Jock Sturges has long been a lightning rod
for controversy for his distinctive brand of nude photography
He shoots much of his work around
nudist beaches in France and northern California,
and his most frequent subjects have been adolescent girls
I recently received this email:
I found your articles on teenage sexual repression & pedophilia very interesting.
I am in agreement with your views in that area (I haven’t read the rest of your blog to know your other views yet).
In the US, the laws on sexual repression/oppression are getting worse. I say this because I am a convicted sex offender.
It happened 10 years ago when at the age of 19 I had consensual sex with a girl aged 14.
At the time she told me that she was 18 (thus legal). The blame all fell on me however.
I was told that I should have known better and sentenced to two years in prison.
At that age, by US law, I was unable to make the decision to consume alcohol responsibly, yet I should have known that she wasn’t 18?
How shocking is that?
For me, consensual sex with a 14 year-old is perfectly natural and understandable.
The age of cosnent in Japan Is 12. That seems reasonable. 60 years ago homosexuality was considered abhorrent. Today it is – more or less – perfectly acceptable.
When will the taboo against teenage sex be broken? Ed Strong
Jock Sturges [born 1947] has long been a lightning rod for controversy for his distinctive brand of nude photography.
Sturges shoots much of his work around nudist beaches in France and northern California, and his most frequent subjects have been adolescent girls.
The photos have an undeniably erotic quality, unlike some types of nude photography that treat the human body more as abstract form. However, Sturges aims to draw out the models’ own sense of burgeoning sexuality in a straightforward, personal, non-voyeuristic way.
Sturges uses a large-format camera to create extremely detailed, finegrained images, while his strong feel for sunlight bathes his models and settings with a shimmering quality.
In his writings, Sturges prides himself on the bonds of trust, friendship and collaboration between the photographer, the models and their families. Many of his photographs depict several generations naked together.
Some critics have condemned his work as thinly disguised underage pornography hiding behind the mantle of fine art.
To be fair, the market for Sturges’s books certainly includes a great many adult males who like looking at naked teenage girls and who have little use for the photographs’ artistic qualities.
Sturges and his defenders sometimes disingenuously proclaim the “innocence” of his pictures of nude adolescents.
In a more legitimate line of argument, Sturges criticizes the arbitrary division of people and their bodies into sexualized adults (over 18) and supposedly asexual children (under 18).

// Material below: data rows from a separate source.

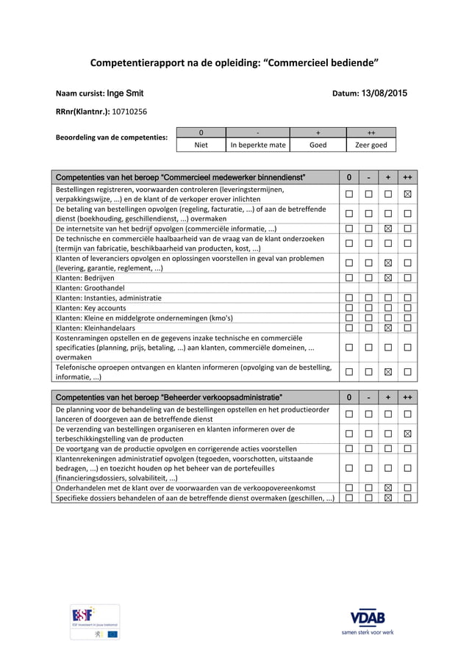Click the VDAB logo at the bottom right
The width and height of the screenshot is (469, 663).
[x=367, y=620]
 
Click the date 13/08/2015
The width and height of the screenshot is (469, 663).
[x=384, y=93]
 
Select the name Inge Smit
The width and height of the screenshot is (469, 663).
[x=126, y=93]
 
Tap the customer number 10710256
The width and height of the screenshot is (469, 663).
[x=129, y=112]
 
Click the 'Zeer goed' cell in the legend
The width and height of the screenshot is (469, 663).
[x=370, y=145]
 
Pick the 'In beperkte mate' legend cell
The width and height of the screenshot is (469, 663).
[x=258, y=145]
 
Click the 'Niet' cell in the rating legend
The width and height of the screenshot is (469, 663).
[x=201, y=145]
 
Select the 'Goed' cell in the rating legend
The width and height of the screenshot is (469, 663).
[x=318, y=145]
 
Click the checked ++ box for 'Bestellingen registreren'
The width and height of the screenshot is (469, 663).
[x=407, y=194]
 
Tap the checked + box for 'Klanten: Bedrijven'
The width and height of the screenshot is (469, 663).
[x=388, y=278]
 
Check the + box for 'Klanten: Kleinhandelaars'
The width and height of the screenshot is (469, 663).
[x=388, y=327]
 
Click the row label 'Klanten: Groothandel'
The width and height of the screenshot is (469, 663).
[x=90, y=288]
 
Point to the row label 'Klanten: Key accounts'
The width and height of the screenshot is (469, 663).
[x=91, y=308]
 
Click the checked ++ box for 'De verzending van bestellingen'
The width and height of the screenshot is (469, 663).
[x=407, y=434]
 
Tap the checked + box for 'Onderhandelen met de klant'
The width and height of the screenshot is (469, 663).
[x=388, y=487]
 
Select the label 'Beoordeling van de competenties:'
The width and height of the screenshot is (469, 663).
[x=112, y=137]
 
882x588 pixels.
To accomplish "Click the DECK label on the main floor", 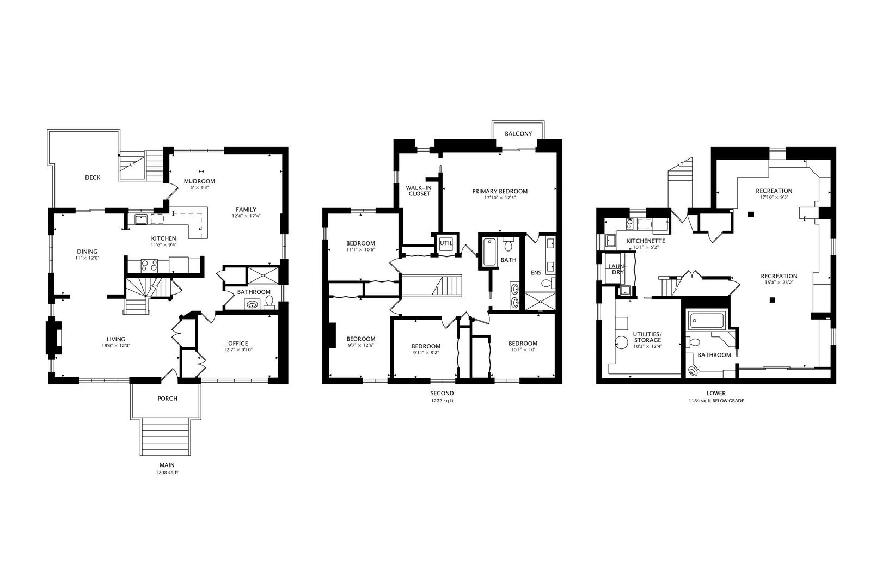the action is [93, 177].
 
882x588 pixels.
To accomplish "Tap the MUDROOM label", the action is [200, 181].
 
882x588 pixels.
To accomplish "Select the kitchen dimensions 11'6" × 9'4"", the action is [164, 244].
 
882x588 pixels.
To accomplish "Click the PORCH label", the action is [167, 399].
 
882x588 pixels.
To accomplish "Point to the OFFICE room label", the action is [238, 344].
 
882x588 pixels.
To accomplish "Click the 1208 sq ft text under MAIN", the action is [167, 473].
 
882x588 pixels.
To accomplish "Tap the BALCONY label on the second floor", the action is [518, 134].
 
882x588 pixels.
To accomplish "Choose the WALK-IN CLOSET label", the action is [419, 191].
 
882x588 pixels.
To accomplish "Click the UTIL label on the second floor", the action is [446, 243].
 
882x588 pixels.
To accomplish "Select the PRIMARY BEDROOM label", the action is [500, 192].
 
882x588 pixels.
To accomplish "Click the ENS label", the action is [536, 273].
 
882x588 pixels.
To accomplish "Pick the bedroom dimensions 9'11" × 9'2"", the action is [426, 353].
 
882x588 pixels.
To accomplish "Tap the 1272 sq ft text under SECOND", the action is [442, 401].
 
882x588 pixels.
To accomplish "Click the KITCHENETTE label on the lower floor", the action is [646, 241].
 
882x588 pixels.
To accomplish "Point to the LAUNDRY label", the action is [617, 270].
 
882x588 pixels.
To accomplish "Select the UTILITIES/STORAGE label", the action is [647, 337].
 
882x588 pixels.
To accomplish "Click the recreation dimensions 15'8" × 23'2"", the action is [779, 283].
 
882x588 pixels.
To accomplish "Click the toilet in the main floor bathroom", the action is [270, 302].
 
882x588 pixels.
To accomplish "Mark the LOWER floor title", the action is [716, 393].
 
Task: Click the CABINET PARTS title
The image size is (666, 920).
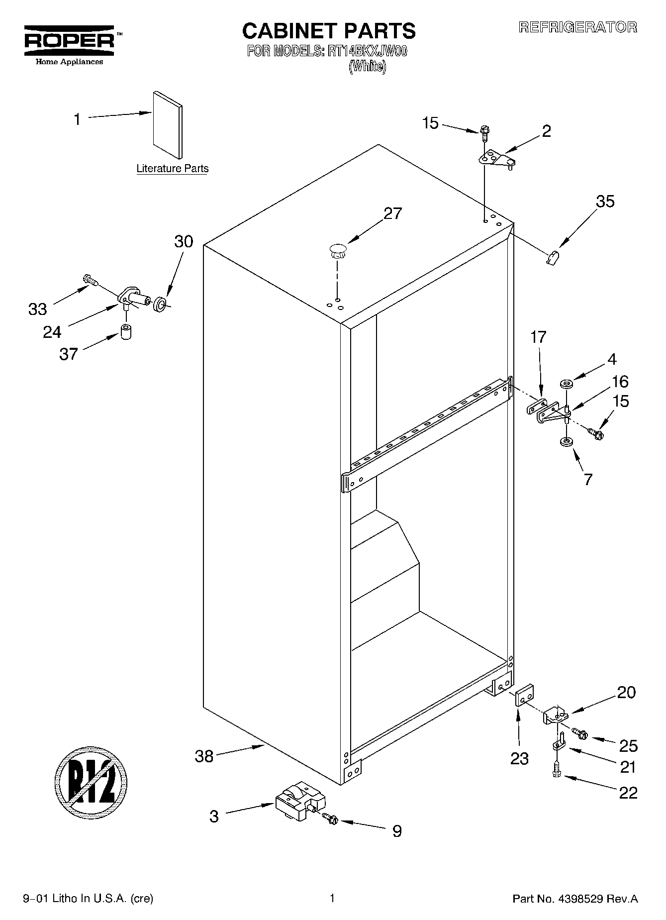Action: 328,31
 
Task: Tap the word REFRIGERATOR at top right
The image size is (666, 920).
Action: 577,27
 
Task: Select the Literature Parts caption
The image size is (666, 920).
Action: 172,169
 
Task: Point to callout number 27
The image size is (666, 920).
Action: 392,213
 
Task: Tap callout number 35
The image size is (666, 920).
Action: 605,202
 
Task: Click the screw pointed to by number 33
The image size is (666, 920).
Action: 90,280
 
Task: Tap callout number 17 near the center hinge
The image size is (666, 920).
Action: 538,337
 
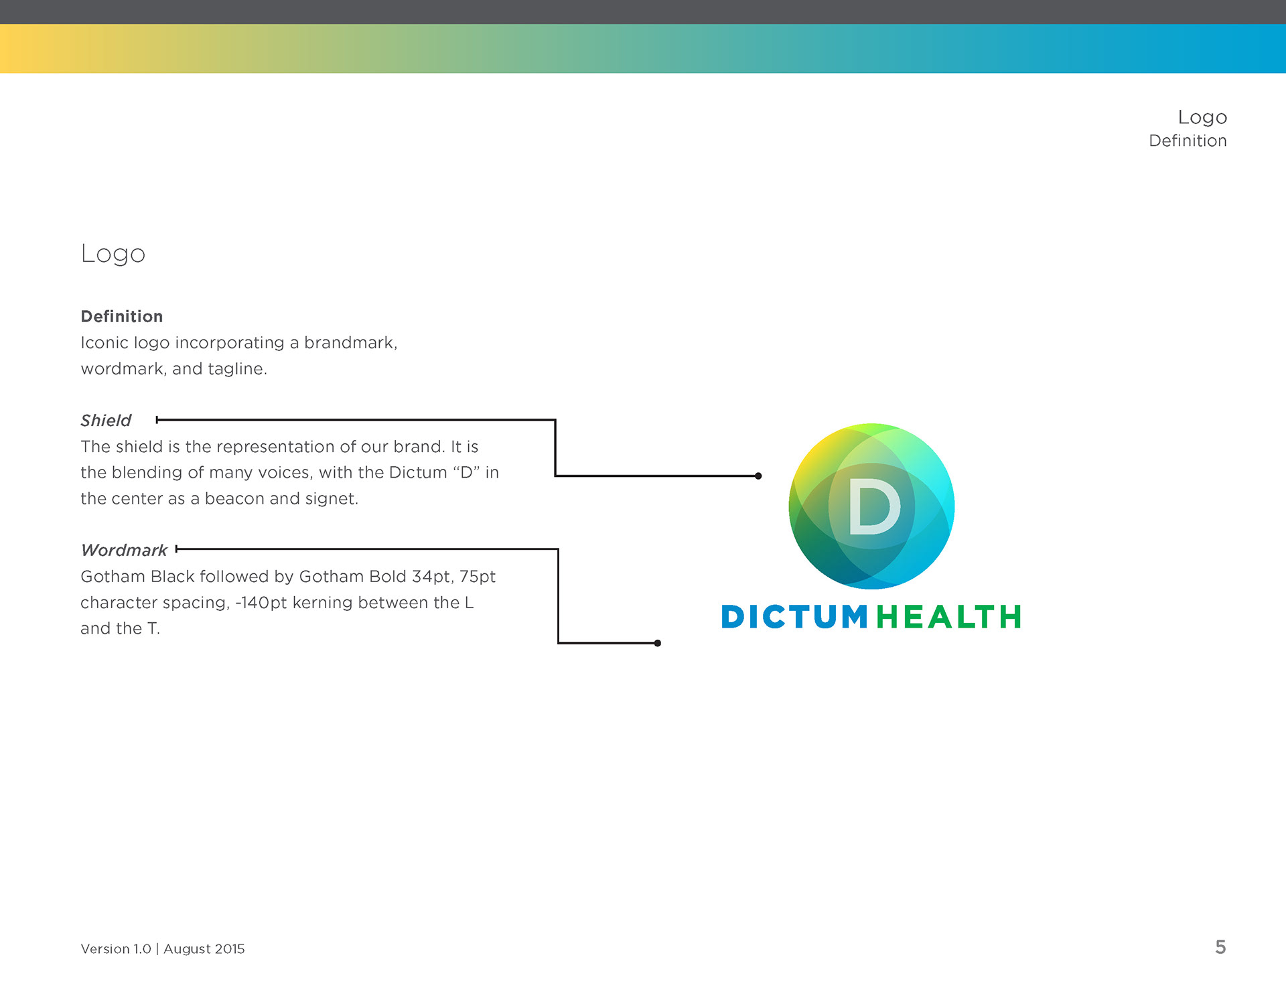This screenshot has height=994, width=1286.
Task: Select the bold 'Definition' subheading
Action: (121, 316)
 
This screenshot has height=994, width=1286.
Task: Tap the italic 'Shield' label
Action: (106, 420)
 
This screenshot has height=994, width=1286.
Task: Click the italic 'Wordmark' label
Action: (124, 550)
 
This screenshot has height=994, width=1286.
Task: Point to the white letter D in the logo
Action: (874, 507)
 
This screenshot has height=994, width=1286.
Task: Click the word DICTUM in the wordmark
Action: (794, 617)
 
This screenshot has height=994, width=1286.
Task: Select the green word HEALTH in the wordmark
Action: (948, 617)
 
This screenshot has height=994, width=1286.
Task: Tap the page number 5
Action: (1220, 947)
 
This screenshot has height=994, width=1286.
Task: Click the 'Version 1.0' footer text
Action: (116, 948)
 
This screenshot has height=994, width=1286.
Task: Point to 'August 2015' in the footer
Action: (204, 948)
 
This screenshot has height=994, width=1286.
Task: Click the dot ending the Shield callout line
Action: (758, 476)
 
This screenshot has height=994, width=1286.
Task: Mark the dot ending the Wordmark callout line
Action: (658, 643)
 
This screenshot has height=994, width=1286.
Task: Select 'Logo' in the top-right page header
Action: (1202, 118)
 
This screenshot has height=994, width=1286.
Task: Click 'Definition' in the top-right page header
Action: (1188, 141)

The question really is: Should tasteful, non-exploitative erotic photography of adolescents be allowed? Is such a thing even possible? The photography of Jock Sturges presents a powerful case for the affirmative.
Not surprisingly, Sturges has faced legal threats throughout his career. In April 1990, FBI agents raided his studio, confiscated his equipment and work, and charged him with child pornography.
Both the art world and the naturist communities publicly came to his defense.
After more than a year of investigation, a grand jury threw out the case against Sturges. An expensive lawsuit eventually got Sturges his work and equipment back, though some had been damaged beyond repair.
In the mid 1990s, his work came under attack again, this time from christian conservatives led by Operation Rescue (led by Randall Terry, best known for anti-abortion protests) and Focus on the Family (led by James Dobson).
Protesters picketed major bookstores around the country for carrying books by Jock Sturges, David Hamilton and others which included photographs of nude adolescents.
At some stores, protesters committed civil disobedience by openly vandalizing the books. And in two cases (both in the South), they managed to convince prosecutors to indict Barnes & Noble bookstores on child pornography and obscenity charges.
Again, Sturges received strong public support from artistic and civil libertarian organizations. Sturges himself aggressively defended his work in a series of talks and interviews.
Jock Sturges received a BA in Perceptual Psychology and Photography from Marlboro College, and an MFA from the San Francisco Art Institute.
His published collections include: The Last Day of Summer (1991), Radiant Identities (1994), Jock Sturges (1996), and Jock Sturges: New Work 1997-2000 (2000).